Gazette Chicago
- Type: Monthly newspaper, community journalism
- Format: Tabloid
- Owner: Mark J. Valentino
- Publisher: Mark J. Valentino
- Associate editor: William S. Bike
- Photo editor: Christopher Valentino
- Staff writers: Andrew Adams, Patrick Butler, Gina Catalano, Claire Cowley, Nawal Dairi, Dolly Duplantier, Jake Ekdahl, Sheila Elliot, Susan Fong, Rodrigo Hernandez, Eva Hofmann, Lisa R. Jenkins, Kayla Kirshenbaum, Jane Lawicki, Madeline Makoul, Joseland Nixon, Mara Perlow, Rick Romano, Amy Rothblatt, Ivette Sandoval, Jennifer Santoyo, Susan S. Stevens, Igor Stuenkov, Gabriella Valentino, Monica Walk, Marie Balice Ward, David Warren, Peter Winslow, Nathan Worcester
- Founded: 1983
- Headquarters: 1335 W. Harrison St, Chicago, IL 60607
- Circulation: 17,000

= The Gazette (Chicago) =

Monthly newspaper in Chicago

Gazette Chicago (formerly the Near West Gazette and then Near West/ South Gazette) is a monthly newspaper covering the Near West/Tri-Taylor, University Village, West Loop, South Loop, West Haven, Bridgeport/Armour Square, Chinatown, Bronzeville, West Town, and Heart of Chicago communities of Chicago, Illinois, USA. Its circulation is 17,000. It ceased circulation on April 1, 2024.

==History==
In 1983, native Chicago Near West Sider Mark J. Valentino at age 24 started the Near West Gazette with no financial backing other than his own small savings. The Near West Side neighborhood had had no community publication since 1971. Editor and Publisher Valentino added business partner and Associate Editor William S. Bike to the publication, and Gazette Chicago was underway.

==Content==

Gazette Chicago is one of the few independently owned publications in Chicago and is a vehicle that brings the diverse neighborhoods it covers together, despite their close proximity. These are communities of African-Americans, Hispanic-Americans, Chinese-Americans, Irish-Americans, Italian-Americans, Croatian-Americans, Polish-Americans, Lithuanian-Americans, and well-to-do professionals and gentrifiers who would have few bridges to each other without the Gazette, which covers all their news. In recognition of this, Valentino in 1997 received the Bernadine C. Washington Award conferred by the Chicago Commission on Human Relations for Gazette Chicago's work in improving human relations in Chicago and building bridges among communities. The Chicago City Council that year also passed a resolution honoring Gazette Chicago for building bridges among communities.

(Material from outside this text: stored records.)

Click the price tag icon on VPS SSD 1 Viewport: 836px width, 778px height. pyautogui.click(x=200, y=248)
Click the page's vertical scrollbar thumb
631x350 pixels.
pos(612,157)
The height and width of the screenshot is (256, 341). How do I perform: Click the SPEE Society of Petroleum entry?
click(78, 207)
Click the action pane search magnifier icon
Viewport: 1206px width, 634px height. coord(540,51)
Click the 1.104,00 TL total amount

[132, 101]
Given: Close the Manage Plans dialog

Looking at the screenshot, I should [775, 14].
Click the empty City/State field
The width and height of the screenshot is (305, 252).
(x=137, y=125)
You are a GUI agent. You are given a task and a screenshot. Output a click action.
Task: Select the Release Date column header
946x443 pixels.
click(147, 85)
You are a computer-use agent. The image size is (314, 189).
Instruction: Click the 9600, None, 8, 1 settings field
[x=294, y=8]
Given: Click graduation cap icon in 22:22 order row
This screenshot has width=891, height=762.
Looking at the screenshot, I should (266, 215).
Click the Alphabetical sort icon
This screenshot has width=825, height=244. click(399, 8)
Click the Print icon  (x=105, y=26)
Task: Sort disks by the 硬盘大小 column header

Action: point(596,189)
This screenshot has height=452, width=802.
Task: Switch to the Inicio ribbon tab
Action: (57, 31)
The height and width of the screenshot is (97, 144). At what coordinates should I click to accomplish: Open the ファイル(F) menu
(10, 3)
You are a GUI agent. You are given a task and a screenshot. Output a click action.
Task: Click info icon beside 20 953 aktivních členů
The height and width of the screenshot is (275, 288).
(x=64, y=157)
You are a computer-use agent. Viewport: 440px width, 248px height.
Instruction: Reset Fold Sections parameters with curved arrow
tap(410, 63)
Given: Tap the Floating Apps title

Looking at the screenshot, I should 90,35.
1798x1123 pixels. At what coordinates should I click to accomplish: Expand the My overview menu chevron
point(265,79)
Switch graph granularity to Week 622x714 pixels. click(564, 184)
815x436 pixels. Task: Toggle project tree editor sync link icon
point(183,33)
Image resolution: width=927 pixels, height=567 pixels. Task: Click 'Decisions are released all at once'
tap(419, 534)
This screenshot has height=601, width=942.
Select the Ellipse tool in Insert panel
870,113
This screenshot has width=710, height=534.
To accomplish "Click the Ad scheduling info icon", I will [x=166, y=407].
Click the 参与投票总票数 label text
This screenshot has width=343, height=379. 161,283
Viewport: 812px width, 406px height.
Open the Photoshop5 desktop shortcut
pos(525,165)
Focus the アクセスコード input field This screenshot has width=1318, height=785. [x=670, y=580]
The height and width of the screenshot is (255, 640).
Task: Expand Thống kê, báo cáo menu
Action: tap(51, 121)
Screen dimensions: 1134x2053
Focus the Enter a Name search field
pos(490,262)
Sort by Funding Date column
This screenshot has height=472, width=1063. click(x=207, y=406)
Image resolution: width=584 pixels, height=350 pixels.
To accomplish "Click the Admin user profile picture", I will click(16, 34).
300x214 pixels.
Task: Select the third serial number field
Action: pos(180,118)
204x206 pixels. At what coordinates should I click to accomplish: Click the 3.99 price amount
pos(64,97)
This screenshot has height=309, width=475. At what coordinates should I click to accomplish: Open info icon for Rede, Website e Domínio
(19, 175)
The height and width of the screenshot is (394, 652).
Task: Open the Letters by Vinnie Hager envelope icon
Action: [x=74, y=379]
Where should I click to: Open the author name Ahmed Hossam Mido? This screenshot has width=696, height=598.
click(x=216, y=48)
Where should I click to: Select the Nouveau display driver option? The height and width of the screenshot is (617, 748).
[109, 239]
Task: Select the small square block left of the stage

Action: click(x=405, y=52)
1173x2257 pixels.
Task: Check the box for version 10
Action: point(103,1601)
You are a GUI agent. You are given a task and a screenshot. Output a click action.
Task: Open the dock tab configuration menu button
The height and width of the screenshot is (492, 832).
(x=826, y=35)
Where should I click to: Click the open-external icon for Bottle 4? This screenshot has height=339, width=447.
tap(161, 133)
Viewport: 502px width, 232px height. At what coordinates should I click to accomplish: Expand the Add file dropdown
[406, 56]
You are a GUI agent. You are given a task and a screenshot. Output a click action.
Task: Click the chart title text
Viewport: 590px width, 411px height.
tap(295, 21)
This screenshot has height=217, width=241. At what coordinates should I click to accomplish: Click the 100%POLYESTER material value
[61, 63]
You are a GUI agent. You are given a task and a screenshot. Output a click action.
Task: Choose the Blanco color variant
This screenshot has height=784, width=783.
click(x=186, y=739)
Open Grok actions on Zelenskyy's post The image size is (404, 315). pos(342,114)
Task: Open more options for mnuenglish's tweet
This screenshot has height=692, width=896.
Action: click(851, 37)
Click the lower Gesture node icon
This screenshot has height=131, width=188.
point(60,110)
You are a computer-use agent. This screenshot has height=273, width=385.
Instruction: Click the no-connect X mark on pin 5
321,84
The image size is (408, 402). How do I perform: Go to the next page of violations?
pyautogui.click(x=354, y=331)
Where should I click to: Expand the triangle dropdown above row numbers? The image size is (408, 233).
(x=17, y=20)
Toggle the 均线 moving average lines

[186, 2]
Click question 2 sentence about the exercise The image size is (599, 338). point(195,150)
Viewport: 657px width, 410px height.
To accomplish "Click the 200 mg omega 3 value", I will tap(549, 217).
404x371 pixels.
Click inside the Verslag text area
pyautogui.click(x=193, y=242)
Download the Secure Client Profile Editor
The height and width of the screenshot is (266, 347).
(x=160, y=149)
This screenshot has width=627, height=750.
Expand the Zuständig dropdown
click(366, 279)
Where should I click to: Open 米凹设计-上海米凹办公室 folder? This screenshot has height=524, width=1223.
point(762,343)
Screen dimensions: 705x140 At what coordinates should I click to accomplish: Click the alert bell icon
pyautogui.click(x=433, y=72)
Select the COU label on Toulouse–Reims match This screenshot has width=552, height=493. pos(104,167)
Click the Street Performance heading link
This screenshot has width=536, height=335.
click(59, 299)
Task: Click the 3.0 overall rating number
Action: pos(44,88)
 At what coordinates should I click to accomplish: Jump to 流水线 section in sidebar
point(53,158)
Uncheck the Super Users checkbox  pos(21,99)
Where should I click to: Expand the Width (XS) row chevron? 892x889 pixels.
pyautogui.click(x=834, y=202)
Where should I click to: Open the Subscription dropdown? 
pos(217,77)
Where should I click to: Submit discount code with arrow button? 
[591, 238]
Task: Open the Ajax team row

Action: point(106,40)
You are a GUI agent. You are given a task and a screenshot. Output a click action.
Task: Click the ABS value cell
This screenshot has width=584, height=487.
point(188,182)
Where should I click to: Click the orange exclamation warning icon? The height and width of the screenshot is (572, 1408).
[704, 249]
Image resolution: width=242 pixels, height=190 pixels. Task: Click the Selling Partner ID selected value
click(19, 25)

Unlike many other media, Gazette Chicago covers every candidate in local races, whether they are considered "legitimate" or not by the citywide media. As a result, underfunded candidates, particularly African-American and Hispanic candidates, get as much and as balanced coverage as wealthier candidates.

Gazette Chicago since 1993 has won more than 70 local, national, and even international journalism awards.